A volte è insaziabile necessità di voler apparire a tutti i costi, in altre l'opportunità di riscattarsi e fare del bene. La doppia morale dei social (e dei suoi utenti, soprattutto)
di Silvia Capone

La dichiarazione del 29enne che domenica scorsa ha fatto una diretta Facebook, riprendendo un giovane, poi morto, dopo l’incidente in motorino («Mi sono messo a filmare e volevo fare una diretta, volevo condividere il mio dolore. Non cercavo lo scoop ora ho capito di aver sbagliato e chiedo scusa a tutti») è naturalmente volta a smentire quel che invece è apparso subito agli utenti collegati: l’esigenza di diffondere una notizia “acchiappa like”. Quali che fossero le sue reali intenzioni, il ragazzo è stato criticato in maniera aspra sui social. Il gesto può rappresentare l’estremizzazione della vita in diretta, della necessità – quasi – di dover testimoniare le proprie esperienze. Nata come tendenza modaiola, quella di riportare al pubblico le proprie vicende, condividere ovunque qualsiasi cosa, è una pratica ormai sfociata in una spasmodica ricerca dell’esclusivo, tanto da spingere alcune persone ad azioni avventate e poco sicure pur di stupire follower e amici.

È ciò che è accaduto con i selfie che, per distrazione o per pose temerarie, hanno causato dal 2014 ad oggi la morte di oltre 150 persone. Il fenomeno è così noto da avere una propria denominazione “killfie” e anche una pagina dedicata Wikipedia, che riporta 90 vittime, tra morti e feriti, nel solo 2017. Precursore della moda dell’estremo è Alexander Remnev un free climber russo, famoso per postare selfie in cima ai grattacieli più alti del mondo. I suoi scatti hanno richiamato emulatori improvvisati, ma in generale la mania del selfie perfetto riguarda qualsiasi tipo di informazione condivisibile sui social, in modo da soddisfare il desiderio delle persone di sentirsi protagoniste oltre all’esigenza, narcisistica, del “voler apparire” a tutti i costi. Tramite i social, d’altro canto, si amplifica la platea di “spettatori” di un’interazione – intesa come condivisione di informazioni – come se aggiornare “gli altri”, sempre e ovunque, fosse una questione imprescindibile.

Controparte del bisogno di comunicare la nostra vita in tutte le sue sfaccettature è la modalità video-denuncia che, in linea di principio, sfrutta lo stesso potenziale di impatto su un numero di persone che sia il più ampio possibile, ma con lo scopo di denunciare online ingiustizie e soprusi.

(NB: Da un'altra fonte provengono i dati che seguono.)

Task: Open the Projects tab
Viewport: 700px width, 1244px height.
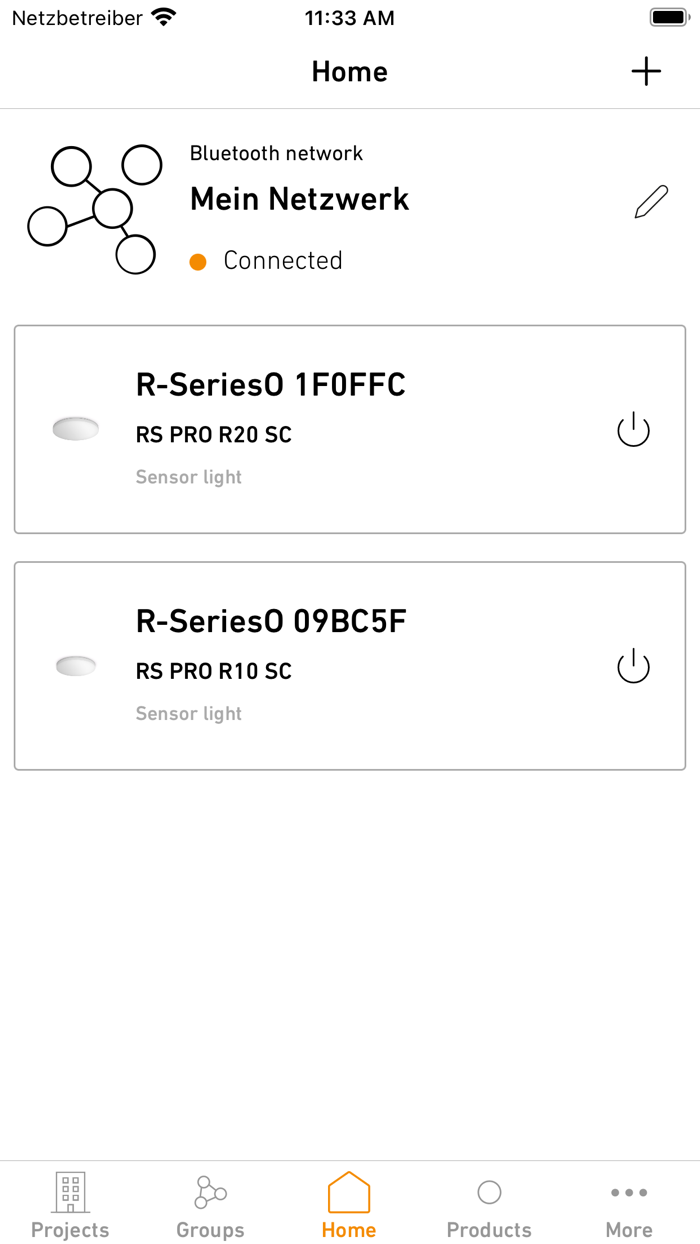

Gli Stati Uniti hanno fatto scuola negli ultimi anni, soprattutto con la testimonianza di tanti giovani afroamericani alle prese con gli agenti di polizia. Il caso più famoso è avvenuto l’estate del 2016 quando il video di Philando Castile, giovane ucciso in Minnesota dalla polizia, fu postato dalla fidanzata che assisteva inerme. Altri fatti di denuncia tramite condivisioni social hanno riguardato molestie fisiche, come quello della commentatrice della Cnn, Angela Rye, che in aeroporto ha dovuto subire controlli aggressivi, o ancora la campagna lanciata di recente sui social #quellavoltache, hashtag tramite cui si è voluto sensibilizzare le donne vittime di molestie incoraggiandole a parlare e denunciare. Ecco, allora, che condividere qualcosa sui social può diventare necessaria oltre che opportuna e permettere ad altri utenti di trovare coraggio, fare rete. Due facce, insomma, della stessa medaglia.